Disaffected High School Students' Top 10 Books

Tags: 
  • Sometimes A Great Notion (Ken Kesey)
  • Anything by Denis Johnson
  • Outerbridge Reach (Robert Stone)
  • The Ice Storm (Rick Moody, yes the movie was based on this book)
  • Eden Express (Mark Vonnegut, son of)
  • Anywhere But Here (Mona Simpson)
  • Infinite Jest (D F Wallace)
  • The Fan Man (William Kotswinkle)
  • Independence Day (by Richard Ford, not the ufo movie)
  • Make Me Work (short stories by Ralph Lombreglia)
Author Comments: 

In no particular order. I read the older ones in high school, the newer ones I would have read if I was in high school now. They're still enjoyable by older folks.
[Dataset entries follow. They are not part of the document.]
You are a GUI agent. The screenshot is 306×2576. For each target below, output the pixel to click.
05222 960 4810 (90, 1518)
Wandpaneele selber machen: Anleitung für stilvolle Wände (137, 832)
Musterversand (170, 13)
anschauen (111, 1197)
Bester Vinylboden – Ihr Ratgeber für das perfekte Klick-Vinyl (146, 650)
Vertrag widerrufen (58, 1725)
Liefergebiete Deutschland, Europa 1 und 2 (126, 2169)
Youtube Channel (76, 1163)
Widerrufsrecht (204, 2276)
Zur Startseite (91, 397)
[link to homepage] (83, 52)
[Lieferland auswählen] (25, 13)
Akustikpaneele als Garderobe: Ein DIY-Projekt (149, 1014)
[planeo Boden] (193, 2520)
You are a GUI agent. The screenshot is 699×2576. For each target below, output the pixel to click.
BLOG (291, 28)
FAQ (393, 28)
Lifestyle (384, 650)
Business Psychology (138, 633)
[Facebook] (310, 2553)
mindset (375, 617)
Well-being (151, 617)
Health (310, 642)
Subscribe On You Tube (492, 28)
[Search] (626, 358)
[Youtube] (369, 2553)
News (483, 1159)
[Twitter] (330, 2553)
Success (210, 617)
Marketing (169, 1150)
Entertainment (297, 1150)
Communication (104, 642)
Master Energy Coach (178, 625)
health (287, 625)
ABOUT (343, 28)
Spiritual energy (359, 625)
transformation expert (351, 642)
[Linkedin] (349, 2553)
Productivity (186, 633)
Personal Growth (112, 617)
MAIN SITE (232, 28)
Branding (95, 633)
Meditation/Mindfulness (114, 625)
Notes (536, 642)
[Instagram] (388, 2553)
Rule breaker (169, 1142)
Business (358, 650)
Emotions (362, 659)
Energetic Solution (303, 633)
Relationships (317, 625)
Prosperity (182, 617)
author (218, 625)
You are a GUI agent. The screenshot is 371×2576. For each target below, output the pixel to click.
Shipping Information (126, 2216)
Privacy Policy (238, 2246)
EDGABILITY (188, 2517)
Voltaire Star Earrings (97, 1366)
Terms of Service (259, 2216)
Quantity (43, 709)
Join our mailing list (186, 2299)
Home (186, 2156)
Even though this book isn't in the full odor of sancticity right now, I used to use "The Basketball Diaries" by Jim Carroll as a great book-for-boys-who-don't-like-to-read: it's the real-life story of a kid in Hell's Kitchen who lived at the same time that the musical/movie "West Side Story" came out. Carroll is not only an honest, but a good writer as he details how he goes from adolescent troublemaker to full-bore junkie (a late passage refers to how he can't pose as an ingenuous kid anymore, since he looks too obviously drug-ravaged...at sixteen). In between, he has funny/horrific/wonderful experiences in and around a New York in times both more savage and more innocent than our own.
Another book for non-readers is "Fear and Loathing in Las Vegas" by Hunter S. Thompson: the vocabulary is simple and colorful, the situations over-the-top funny, and even kids (and older folks, too) who would never, ever, do what Thompson did will laugh.
And then, there's the granddaddy of all of these: Naked Lunch. Carefully chosen, anecdotes from Burroughs make great reading-aloud material for rebellious 12 year olds; older kids usually get off on the weird imagery and dated 40's hipster slang.

I might as well face it: all three of these books are about drugs, and I'm sure that somewhere along the line, someone's going to talk about how they "glamorize" drug use. Unfortunately, there isn't a book written about the subject that doesn't get a patina of glamor over time: forbidden fruit is always glamorous, even if it smells like a durian. (You don't want to know...) On the other hand, for guerrilla outreach material, they're invaluable, because they all show that the same kinds of troubles people have now aren't new. Good books, all, and warmly recommended for your favorite little troublemaker. They might even start writing themselves....
Oh, and did I mention Rimbaud, Patti Smith, Jim Morrison?....Yesssss.

what else did william kotswinkle write? i know that i've read something of his....a long time ago..i think it was sci-fi/fantasy and pretty well-known...i wanna say ET but that's not right. help me out if you know what i'm talking about... his best known book...thanks

Are you sure it's not ET? Kotzwinkle did do the novelization.

Let me put you guys out of your misery(s): it's DOCTOR RAT, published in 1976. I got this info. from memory and confirmed it via my copy of The Encyclopedia of Science Fiction.

I just read Kotzwinkle's The Midnight Examiner, and I loved it. I can't remember the last time I laughed so hard at a work of fiction (non-fiction would probably be a Dave Barry column). I'm interesting in checking out The Fan Man - do you recommend any of his other stuff as well?